Extracted records

□ □ □ □

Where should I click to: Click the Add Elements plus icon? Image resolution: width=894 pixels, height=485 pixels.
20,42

□ □ □ □

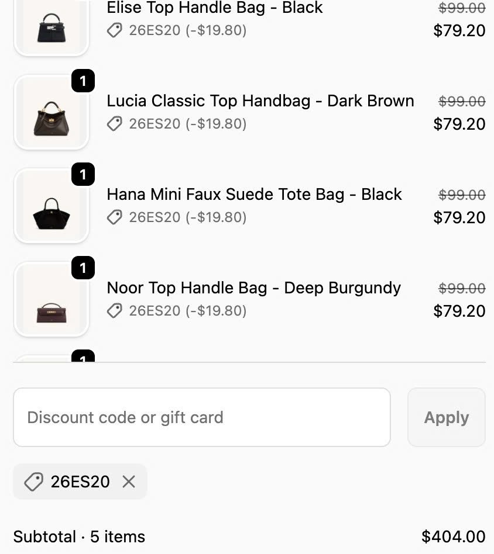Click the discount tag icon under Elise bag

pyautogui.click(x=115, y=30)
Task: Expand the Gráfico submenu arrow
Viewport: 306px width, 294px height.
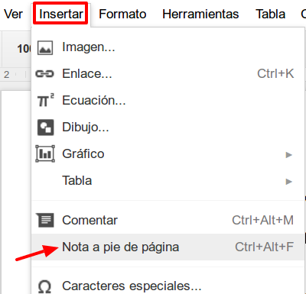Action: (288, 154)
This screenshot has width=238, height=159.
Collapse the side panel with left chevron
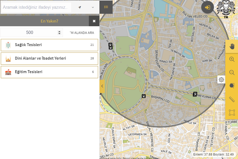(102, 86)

□ □ □ □

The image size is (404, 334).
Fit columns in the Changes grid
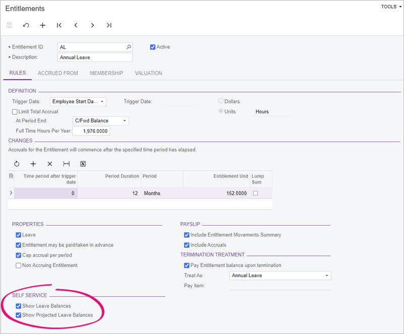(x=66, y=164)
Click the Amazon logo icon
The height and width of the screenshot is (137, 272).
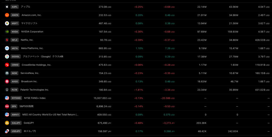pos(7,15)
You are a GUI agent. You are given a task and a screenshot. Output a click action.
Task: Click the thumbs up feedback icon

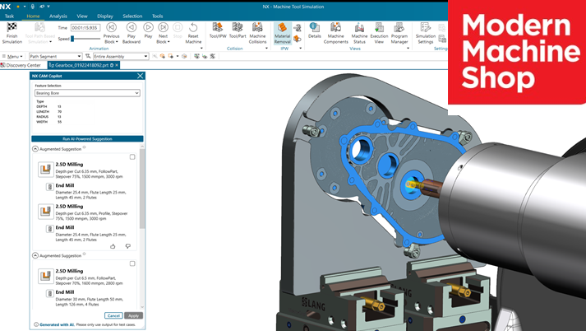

□ □ □ □

Prompt
Among the entries above, copy exactly the stretch from the line holding "The image size is (404, 334)." through the line holding "Task: Click the thumbs up feedback icon", leaving out any pictures.

Exercise output
The image size is (404, 334).
Fit columns in the Changes grid
(x=66, y=164)
Click the Amazon logo icon
The height and width of the screenshot is (137, 272).
pos(7,15)
You are a GUI agent. You are given a task and a screenshot. Output a click action.
Task: Click the thumbs up feedback icon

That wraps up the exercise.